### 対象本文
* * *

Ubuntu Phoneについては、本連載の第439回 で柴田さんが解説しています。今後については、Ubuntu Phoneをフォークするプロジェクトがあり開発は続けられるようですが、プロジェクトの規模としてきびしいようです。
Unity 8は、16.10から同梱されるようになりましたが、標準デスクトップ環境として採用されることはありませんでした。
図23 Unity 8
GNOMEシェルは、17.10 α2あたりから標準デスクトップ環境として採用されることになりそうです。α2やα3を使ってみて動作に問題があれば、メーリングリストなどで報告してほしいそうです。また、Ubuntu-desktop mailing list を読むと歴史的な経緯が分かって面白いので、ぜひ読んでみてくださいと話していました。
セミナー3「GPU on OpenStack」
おおたまさふみさんによる「GPU on OpenStack 」です。

* * *

### 提供データ
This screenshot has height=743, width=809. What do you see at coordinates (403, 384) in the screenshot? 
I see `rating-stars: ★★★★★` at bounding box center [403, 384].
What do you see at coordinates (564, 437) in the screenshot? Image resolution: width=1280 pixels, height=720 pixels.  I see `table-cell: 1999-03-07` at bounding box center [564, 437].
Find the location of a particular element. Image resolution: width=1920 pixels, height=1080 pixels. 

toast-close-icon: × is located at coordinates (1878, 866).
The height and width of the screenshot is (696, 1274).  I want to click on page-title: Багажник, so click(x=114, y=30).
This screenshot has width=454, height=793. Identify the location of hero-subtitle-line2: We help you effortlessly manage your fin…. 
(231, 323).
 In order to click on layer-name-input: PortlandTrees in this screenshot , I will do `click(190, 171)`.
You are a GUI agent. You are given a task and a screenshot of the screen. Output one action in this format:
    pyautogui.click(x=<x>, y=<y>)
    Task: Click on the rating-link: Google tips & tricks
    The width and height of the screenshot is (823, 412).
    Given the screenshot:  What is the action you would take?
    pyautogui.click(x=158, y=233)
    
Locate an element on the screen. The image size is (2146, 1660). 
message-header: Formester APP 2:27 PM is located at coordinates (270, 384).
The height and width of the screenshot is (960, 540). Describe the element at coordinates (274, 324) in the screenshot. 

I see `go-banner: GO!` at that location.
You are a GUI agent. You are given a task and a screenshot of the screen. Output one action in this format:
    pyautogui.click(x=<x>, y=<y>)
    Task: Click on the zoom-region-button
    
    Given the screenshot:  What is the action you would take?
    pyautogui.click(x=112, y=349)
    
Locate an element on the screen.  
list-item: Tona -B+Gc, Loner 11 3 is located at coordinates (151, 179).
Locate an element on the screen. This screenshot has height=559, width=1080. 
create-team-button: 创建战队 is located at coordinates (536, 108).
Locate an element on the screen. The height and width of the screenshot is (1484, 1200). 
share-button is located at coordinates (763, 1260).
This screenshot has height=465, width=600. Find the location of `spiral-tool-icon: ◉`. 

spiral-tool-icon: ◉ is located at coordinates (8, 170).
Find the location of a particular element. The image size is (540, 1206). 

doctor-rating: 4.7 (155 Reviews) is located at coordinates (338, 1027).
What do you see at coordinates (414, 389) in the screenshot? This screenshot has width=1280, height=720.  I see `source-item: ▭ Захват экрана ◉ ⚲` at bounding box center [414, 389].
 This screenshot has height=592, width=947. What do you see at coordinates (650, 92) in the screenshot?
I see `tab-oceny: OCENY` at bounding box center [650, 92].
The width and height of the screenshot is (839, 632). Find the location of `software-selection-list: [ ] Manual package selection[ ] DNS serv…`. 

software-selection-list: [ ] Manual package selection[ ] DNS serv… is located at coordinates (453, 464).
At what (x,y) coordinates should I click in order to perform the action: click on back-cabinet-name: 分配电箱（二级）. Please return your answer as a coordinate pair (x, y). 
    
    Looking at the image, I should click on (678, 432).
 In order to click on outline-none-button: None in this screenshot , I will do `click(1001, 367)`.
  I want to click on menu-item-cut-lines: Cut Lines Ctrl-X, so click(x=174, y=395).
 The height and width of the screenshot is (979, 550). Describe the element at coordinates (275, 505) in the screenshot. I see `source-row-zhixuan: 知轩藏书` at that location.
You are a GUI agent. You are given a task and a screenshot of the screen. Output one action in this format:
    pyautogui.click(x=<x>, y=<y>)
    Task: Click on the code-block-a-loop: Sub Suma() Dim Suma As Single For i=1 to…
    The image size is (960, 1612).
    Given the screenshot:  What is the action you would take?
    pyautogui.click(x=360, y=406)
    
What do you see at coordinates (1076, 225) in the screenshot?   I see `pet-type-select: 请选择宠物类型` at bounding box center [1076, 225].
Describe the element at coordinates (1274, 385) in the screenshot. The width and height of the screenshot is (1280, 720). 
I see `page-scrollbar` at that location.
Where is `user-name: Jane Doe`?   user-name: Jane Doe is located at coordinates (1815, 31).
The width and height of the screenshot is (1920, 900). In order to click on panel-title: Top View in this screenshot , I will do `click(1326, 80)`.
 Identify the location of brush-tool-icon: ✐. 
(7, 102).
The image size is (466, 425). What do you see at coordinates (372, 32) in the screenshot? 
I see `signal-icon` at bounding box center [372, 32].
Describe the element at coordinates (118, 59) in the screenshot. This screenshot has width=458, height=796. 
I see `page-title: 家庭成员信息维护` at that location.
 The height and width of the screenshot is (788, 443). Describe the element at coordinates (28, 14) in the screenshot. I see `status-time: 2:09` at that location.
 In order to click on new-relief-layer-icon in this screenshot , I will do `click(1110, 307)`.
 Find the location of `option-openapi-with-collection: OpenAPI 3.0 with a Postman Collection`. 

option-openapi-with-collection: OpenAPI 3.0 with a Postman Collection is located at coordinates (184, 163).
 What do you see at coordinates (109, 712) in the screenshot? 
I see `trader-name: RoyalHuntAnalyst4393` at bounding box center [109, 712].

* * *

### 課題の要件
1. 対象本文がUbuntu-desktop mailing listを読むよう勧めている理由を、1〜3文で説明せよ。
2. 対象本文のうち、「Unity 8は、16.10」で始まり「mailing list を読むと歴史的な経緯が分かって面白いので、ぜひ読んでみてくださいと話していました。」に至るまでの部分を、一字一句変えずに書き写せ。
3. 次の(a)〜(c)が対象本文の内容と合っているかを判定せよ。それぞれ「はい」か「いいえ」で答え、判断の決め手となる対象本文の語句をそのまま引用すること。
(a) Unity 8は、16.10から標準デスクトップ環境として採用された。
(b) GNOMEシェルは、17.10 α2あたりから標準デスクトップ環境として採用されそうである。
(c) Ubuntu Phoneの開発は完全に止まっている。

### 各課題の解答
1. 読むと歴史的な経緯が分かって面白いからである。

2.
Unity 8は、16.10から同梱されるようになりましたが、標準デスクトップ環境として採用されることはありませんでした。
図23 Unity 8
GNOMEシェルは、17.10 α2あたりから標準デスクトップ環境として採用されることになりそうです。α2やα3を使ってみて動作に問題があれば、メーリングリストなどで報告してほしいそうです。また、Ubuntu-desktop mailing list を読むと歴史的な経緯が分かって面白いので、ぜひ読んでみてくださいと話していました。

3.
(a) いいえ。「標準デスクトップ環境として採用されることはありませんでした」
(b) はい。「17.10 α2あたりから標準デスクトップ環境として採用されることになりそうです」
(c) いいえ。「Ubuntu Phoneをフォークするプロジェクトがあり開発は続けられるようです」